### 引用文:

━━━━━━━━━━━━━━━━

これもあとで徐々に知ったことだけど、入江商店は小さいながら、このワンマン社長のもと、旧日本製鉄、そのころは八幡・富士に分かれていた製鉄会社専門の納入窓口商社として隠然たる実力を有し、知る人ぞ知るユニークな会社でした。ちょうど7年ほど前から、学卒を採用するようになったばかり。商大G9・河井雄輔氏がはや課長で頑張っておられた。おまけにG10森本茂男氏はサッカー部の先輩であります。
そんなイケイケの社風を誇る重役連中は見るからに曲者揃いの印象。よくは覚えていないが、家庭状況・長男で自営らしいが店を継がなくていいのかとか、クラブ運営はどうのとかの質問があり、最後に卒業論文の話となった。・・卒論のテーマはほぼ決めていて、ドラッカーとマックス・ウエーバーの良いとこどりをしたもの。すなわち『プロテスタンティズムの倫理と資本主義の精神』をベースに新しい経営理念を提案しようという大それた構想。

━━━━━━━━━━━━━━━━

### 課題:
#1 入江商店の面接を振り返る文章に出てくる人名を、すべて挙げてください。
#2 入江商店の面接を振り返る文章を、最後の文のあとから書き継いでください。

━━━━━━━━━━━━━━━━

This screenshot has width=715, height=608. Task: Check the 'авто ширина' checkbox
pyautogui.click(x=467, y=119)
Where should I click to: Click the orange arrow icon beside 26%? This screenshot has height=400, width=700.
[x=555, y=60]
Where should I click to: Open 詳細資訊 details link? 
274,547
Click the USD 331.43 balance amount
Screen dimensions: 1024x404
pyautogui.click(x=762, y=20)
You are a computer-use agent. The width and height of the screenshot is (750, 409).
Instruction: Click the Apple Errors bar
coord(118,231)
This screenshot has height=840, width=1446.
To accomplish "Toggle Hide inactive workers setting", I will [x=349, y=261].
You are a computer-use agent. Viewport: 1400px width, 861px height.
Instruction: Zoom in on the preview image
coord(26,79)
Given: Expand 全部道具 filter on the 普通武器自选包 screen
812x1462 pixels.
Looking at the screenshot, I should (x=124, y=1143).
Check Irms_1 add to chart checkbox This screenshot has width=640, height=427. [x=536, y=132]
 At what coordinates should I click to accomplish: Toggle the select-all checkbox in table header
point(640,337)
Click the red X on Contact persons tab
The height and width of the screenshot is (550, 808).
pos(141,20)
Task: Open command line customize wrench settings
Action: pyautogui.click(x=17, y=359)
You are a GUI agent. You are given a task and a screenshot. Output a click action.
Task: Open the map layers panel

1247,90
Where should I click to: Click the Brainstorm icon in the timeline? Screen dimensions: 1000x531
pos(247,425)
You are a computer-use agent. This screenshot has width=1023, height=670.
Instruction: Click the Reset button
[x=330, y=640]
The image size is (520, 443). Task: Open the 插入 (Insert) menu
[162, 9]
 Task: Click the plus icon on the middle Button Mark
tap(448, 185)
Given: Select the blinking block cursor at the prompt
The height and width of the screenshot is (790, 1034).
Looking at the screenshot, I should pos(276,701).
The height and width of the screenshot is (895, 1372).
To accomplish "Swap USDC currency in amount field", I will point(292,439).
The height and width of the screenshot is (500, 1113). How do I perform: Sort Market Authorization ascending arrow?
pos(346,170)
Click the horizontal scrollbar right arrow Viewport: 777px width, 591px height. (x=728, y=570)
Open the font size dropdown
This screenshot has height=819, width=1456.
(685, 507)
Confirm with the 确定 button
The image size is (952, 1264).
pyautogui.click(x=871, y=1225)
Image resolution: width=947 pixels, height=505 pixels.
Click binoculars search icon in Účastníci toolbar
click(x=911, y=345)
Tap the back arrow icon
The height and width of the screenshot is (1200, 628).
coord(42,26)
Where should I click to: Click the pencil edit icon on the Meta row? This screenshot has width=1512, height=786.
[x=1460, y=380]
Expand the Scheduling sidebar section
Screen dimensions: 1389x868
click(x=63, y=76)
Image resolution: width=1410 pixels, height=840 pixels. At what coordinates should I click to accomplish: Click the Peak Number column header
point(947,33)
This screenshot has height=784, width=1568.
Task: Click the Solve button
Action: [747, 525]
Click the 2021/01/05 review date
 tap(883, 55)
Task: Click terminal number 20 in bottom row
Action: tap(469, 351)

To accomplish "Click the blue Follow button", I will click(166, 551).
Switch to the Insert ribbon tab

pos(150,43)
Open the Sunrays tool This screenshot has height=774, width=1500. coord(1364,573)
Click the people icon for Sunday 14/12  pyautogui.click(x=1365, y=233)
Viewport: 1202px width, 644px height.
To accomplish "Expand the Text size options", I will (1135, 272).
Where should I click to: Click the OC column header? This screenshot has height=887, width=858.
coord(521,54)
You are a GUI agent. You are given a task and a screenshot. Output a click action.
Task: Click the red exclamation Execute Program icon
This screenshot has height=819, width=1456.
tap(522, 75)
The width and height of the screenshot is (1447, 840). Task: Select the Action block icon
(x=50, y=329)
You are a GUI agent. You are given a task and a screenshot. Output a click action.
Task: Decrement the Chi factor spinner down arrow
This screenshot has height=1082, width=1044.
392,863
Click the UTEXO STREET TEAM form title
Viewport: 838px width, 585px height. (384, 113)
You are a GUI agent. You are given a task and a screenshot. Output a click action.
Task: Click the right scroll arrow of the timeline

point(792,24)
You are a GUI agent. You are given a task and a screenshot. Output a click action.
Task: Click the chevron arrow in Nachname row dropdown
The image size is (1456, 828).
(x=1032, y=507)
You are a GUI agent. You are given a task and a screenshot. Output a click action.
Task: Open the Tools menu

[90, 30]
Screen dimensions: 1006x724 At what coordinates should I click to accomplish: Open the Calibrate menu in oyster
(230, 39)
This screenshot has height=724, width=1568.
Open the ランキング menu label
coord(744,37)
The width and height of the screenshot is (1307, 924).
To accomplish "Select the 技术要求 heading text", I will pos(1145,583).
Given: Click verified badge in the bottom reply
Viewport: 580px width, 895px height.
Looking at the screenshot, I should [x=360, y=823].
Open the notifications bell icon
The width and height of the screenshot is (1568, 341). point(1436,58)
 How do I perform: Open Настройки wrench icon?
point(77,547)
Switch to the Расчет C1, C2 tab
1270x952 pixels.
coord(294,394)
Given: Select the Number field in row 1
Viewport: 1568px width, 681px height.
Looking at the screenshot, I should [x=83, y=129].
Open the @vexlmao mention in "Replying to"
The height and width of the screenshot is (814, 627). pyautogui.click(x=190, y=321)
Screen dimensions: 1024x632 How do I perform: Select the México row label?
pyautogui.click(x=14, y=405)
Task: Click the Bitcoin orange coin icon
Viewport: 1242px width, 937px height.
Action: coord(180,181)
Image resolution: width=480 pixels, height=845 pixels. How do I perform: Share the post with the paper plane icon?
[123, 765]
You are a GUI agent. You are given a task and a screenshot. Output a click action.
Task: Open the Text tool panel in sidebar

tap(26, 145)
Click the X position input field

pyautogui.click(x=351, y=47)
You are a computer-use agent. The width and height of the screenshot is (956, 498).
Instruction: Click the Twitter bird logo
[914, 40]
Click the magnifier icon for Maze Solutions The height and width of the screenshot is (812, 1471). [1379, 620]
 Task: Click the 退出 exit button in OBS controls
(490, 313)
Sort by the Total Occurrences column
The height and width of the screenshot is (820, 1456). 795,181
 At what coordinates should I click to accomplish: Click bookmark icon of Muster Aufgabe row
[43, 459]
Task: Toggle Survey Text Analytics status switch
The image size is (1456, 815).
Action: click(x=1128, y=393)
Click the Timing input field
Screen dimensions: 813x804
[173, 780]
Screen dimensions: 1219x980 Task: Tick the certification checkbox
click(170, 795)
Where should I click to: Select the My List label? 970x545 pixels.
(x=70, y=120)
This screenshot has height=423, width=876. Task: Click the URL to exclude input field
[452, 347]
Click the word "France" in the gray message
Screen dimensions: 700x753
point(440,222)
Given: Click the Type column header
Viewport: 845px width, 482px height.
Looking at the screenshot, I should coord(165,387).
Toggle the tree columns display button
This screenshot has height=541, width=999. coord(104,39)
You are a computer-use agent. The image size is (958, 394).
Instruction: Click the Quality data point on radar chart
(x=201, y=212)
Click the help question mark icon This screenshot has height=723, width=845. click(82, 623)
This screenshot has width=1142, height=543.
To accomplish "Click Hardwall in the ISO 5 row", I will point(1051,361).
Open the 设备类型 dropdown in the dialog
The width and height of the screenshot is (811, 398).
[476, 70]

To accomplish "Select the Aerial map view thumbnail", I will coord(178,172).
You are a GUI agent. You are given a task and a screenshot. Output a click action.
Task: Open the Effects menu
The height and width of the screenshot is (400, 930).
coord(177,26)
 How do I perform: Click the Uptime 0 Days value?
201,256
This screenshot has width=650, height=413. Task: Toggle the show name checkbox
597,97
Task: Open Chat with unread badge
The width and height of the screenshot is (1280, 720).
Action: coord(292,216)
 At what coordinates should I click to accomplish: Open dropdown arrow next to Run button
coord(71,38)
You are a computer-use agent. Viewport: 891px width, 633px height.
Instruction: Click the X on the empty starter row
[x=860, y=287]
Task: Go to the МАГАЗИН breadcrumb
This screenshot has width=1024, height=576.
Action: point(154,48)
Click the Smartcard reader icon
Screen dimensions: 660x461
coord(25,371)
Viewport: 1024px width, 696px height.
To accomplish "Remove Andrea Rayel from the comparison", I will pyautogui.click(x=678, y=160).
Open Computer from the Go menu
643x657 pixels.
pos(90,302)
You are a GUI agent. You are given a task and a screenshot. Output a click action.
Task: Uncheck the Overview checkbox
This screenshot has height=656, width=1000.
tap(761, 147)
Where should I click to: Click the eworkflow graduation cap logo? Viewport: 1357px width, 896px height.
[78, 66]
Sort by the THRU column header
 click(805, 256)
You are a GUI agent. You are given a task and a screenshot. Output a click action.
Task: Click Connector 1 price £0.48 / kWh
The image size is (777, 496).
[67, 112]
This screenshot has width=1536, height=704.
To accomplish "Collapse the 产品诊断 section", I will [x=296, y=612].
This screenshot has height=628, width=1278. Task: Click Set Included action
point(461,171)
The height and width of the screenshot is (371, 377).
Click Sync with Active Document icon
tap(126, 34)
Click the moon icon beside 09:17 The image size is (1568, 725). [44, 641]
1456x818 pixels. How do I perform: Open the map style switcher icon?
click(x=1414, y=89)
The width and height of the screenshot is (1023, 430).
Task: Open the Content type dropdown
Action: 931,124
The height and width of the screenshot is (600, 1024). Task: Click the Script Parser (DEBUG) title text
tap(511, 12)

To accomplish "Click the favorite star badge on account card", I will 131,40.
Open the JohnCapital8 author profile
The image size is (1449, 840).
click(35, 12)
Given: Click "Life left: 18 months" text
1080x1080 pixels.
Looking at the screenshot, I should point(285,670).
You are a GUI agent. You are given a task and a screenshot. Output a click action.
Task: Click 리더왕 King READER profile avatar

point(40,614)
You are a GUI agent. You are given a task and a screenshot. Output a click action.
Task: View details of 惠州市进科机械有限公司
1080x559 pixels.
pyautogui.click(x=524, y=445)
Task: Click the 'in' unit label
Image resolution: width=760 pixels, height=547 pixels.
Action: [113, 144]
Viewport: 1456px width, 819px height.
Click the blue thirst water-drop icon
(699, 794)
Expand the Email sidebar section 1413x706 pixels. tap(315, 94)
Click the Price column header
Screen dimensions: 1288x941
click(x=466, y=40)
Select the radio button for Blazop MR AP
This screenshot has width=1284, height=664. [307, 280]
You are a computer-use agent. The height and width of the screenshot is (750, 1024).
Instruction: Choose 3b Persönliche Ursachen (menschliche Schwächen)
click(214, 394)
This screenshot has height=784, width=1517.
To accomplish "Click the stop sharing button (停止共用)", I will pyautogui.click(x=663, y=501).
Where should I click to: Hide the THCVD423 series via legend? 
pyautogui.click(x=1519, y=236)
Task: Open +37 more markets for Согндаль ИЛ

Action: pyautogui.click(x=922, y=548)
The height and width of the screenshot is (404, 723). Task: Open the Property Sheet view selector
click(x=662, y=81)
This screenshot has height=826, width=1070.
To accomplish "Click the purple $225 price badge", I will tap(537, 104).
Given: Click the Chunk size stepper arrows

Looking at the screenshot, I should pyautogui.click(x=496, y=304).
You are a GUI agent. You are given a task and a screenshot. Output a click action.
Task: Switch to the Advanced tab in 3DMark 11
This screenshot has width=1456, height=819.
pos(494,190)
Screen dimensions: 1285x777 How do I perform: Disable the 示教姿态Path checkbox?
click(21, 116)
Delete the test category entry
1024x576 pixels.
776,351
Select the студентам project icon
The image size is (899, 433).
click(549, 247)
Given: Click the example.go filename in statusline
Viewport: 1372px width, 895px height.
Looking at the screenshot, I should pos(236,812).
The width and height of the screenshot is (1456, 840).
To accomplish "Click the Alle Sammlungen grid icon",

━━━━━━━━━━━━━━━━

### 解答:
#1 河井雄輔、森本茂男、ドラッカー、マックス・ウエーバー

#2
語るうちに熱を帯びてくるほど自分なりの考えを披露している時、突如ワンマン入江社長が一言、私を指さしながら叫ぶ声が聞こえた。「お前明日から来い」。かくして合格通知を口頭で頂く仕儀にあいなりました。ほんとこれでいいのかなとの思いを胸に抱きながらも。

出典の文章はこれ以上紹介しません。